The analysis takes the primary constructor of concrete classes as entry points. It follows the constructors of super classes, which might be defined in another project. The analysis takes advantage of TASTy for analyzing super classes defined in another project.

The crossing of project boundary raises a concern about modularity. It is well-known in object-oriented programming that superclass and subclass are tightly coupled. For example, adding a method in the superclass requires recompiling the child class for checking safe overriding.

Initialization is no exception in this respect. The initialization of an object essentially involves close interaction between subclass and superclass. If the superclass is defined in another project, the crossing of project boundary cannot be avoided for soundness of the analysis.

Meanwhile, inheritance across project boundary has been under scrutiny and the introduction of open classes mitigate the concern here. For example, the initialization check could enforce that the constructors of open classes may not contain method calls on this or introduce annotations as a contract.

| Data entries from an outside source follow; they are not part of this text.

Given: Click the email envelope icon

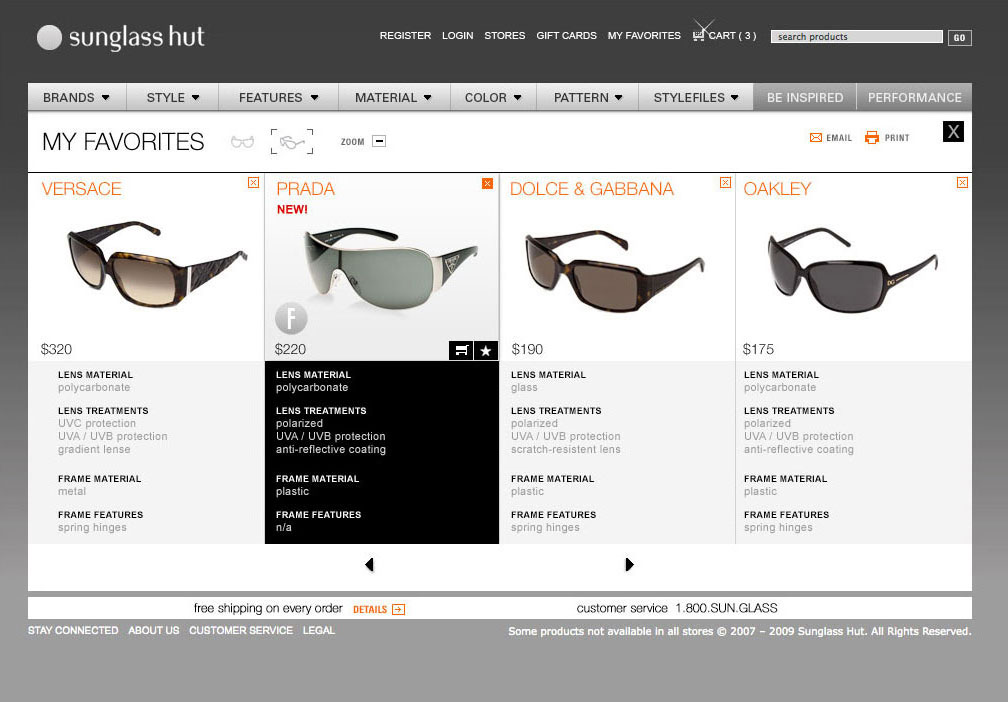Looking at the screenshot, I should (x=816, y=138).
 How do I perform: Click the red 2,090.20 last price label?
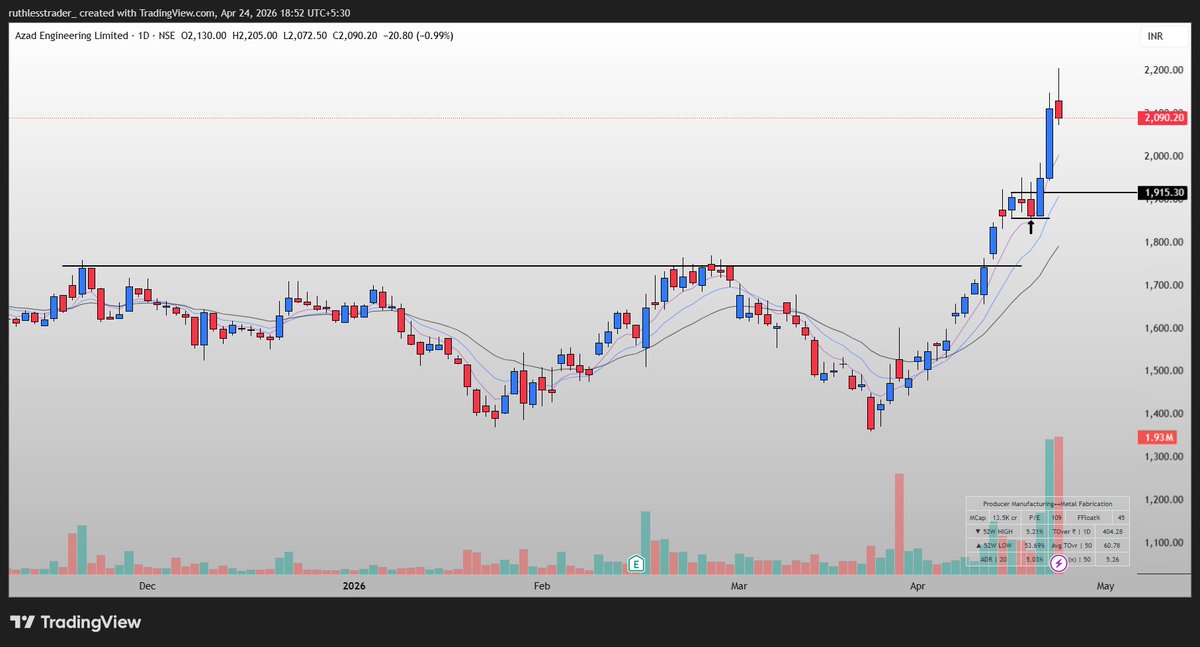pos(1160,117)
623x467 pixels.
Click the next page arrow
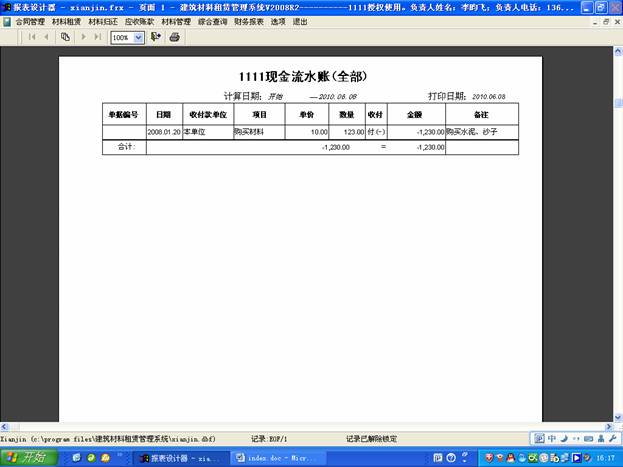pos(83,37)
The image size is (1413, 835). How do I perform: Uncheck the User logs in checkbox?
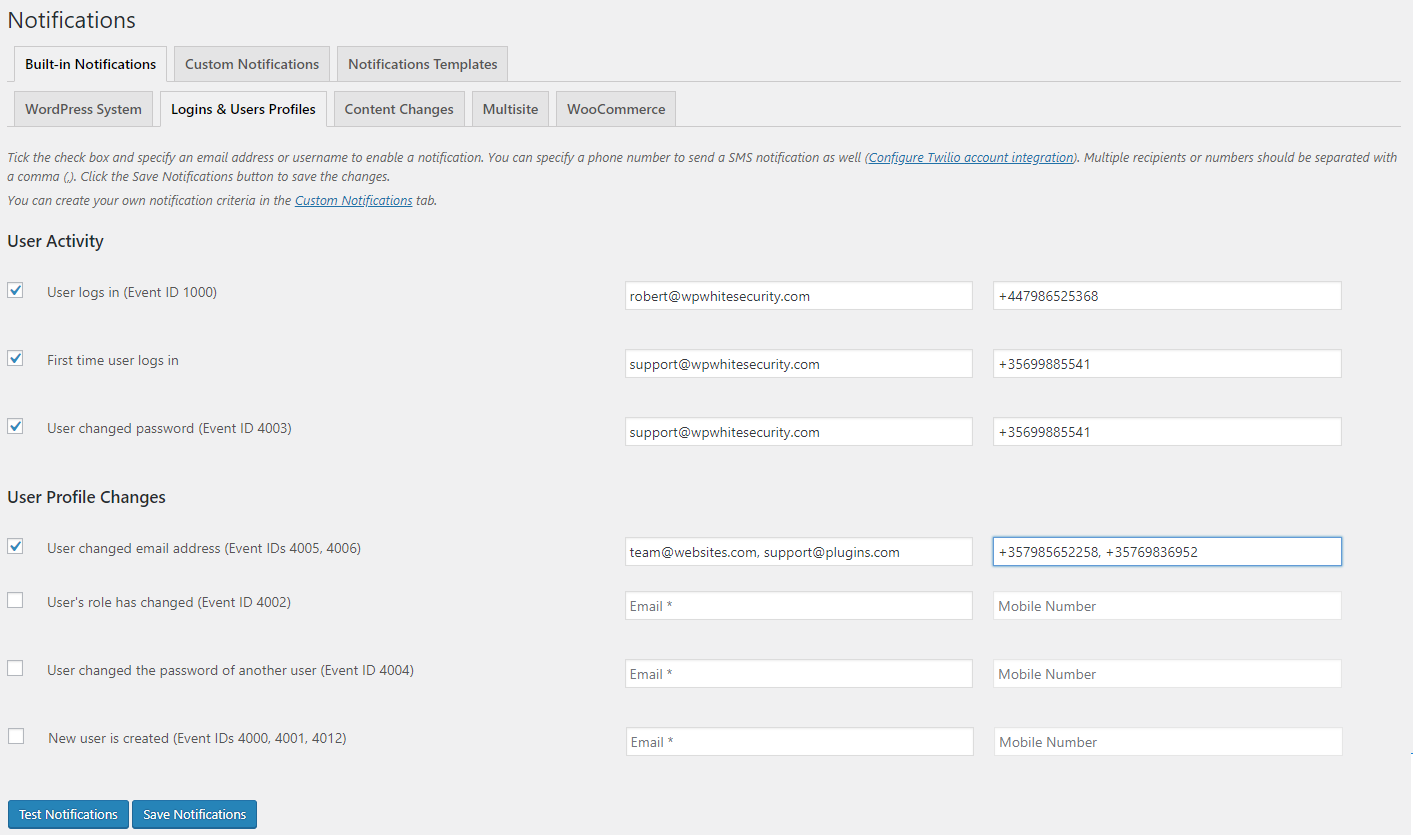coord(15,290)
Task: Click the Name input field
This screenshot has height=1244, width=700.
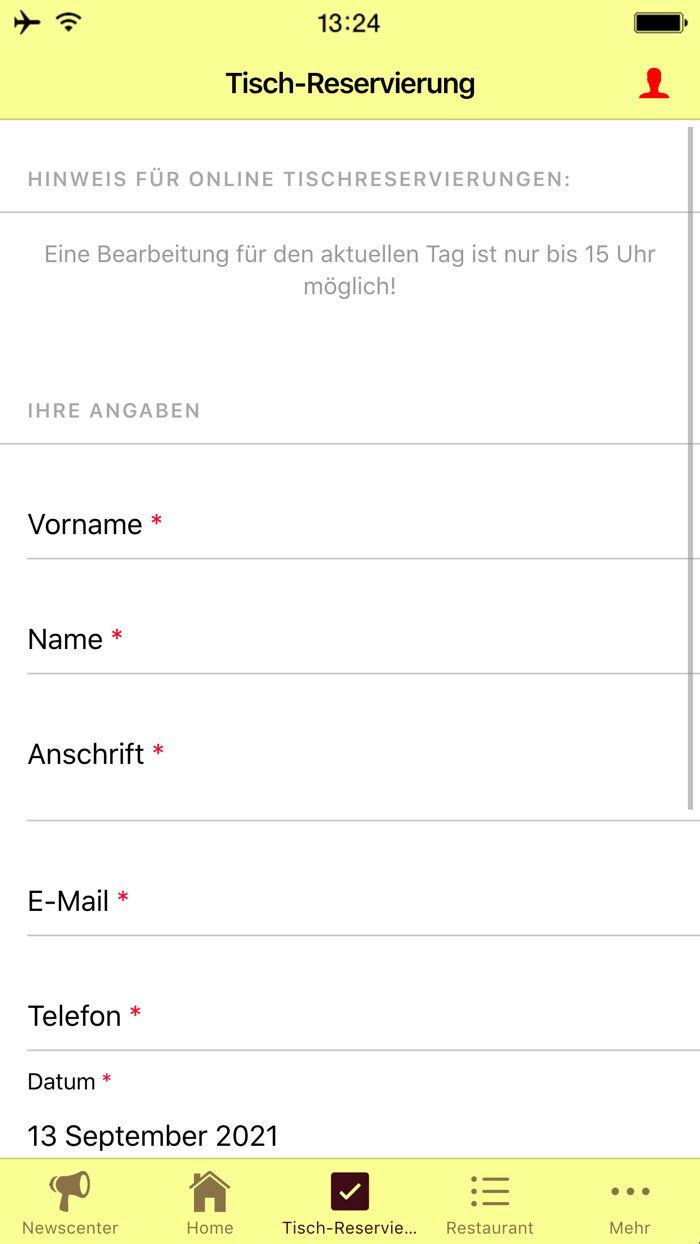Action: coord(350,640)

The feedback from the community on the topic is welcome.

Back Doors

Occasionally you may want to suppress warnings reported by the checker. You can either write e: @unchecked to tell the checker to skip checking for the expression e, or you may use the old trick: mark some fields as lazy.

Caveats

  • The system cannot provide safety guarantee when extending Java or Scala 2 classes.
  • Safe initialization of global objects is only partially checked.

References

  1. Fähndrich, M. and Leino, K.R.M., 2003, July. Heap monotonic typestates. In International Workshop on Aliasing, Confinement and Ownership in object-oriented programming (IWACO).
  2. Fengyun Liu, Ondřej Lhoták, Aggelos Biboudis, Paolo G. Giarrusso, and Martin Odersky. A type-and-effect system for object initialization. OOPSLA, 2020.
  3. Fengyun Liu, Ondřej Lhoták, Enze Xing, Nguyen Cao Pham. Safe object initialization, abstractly. Scala 2021.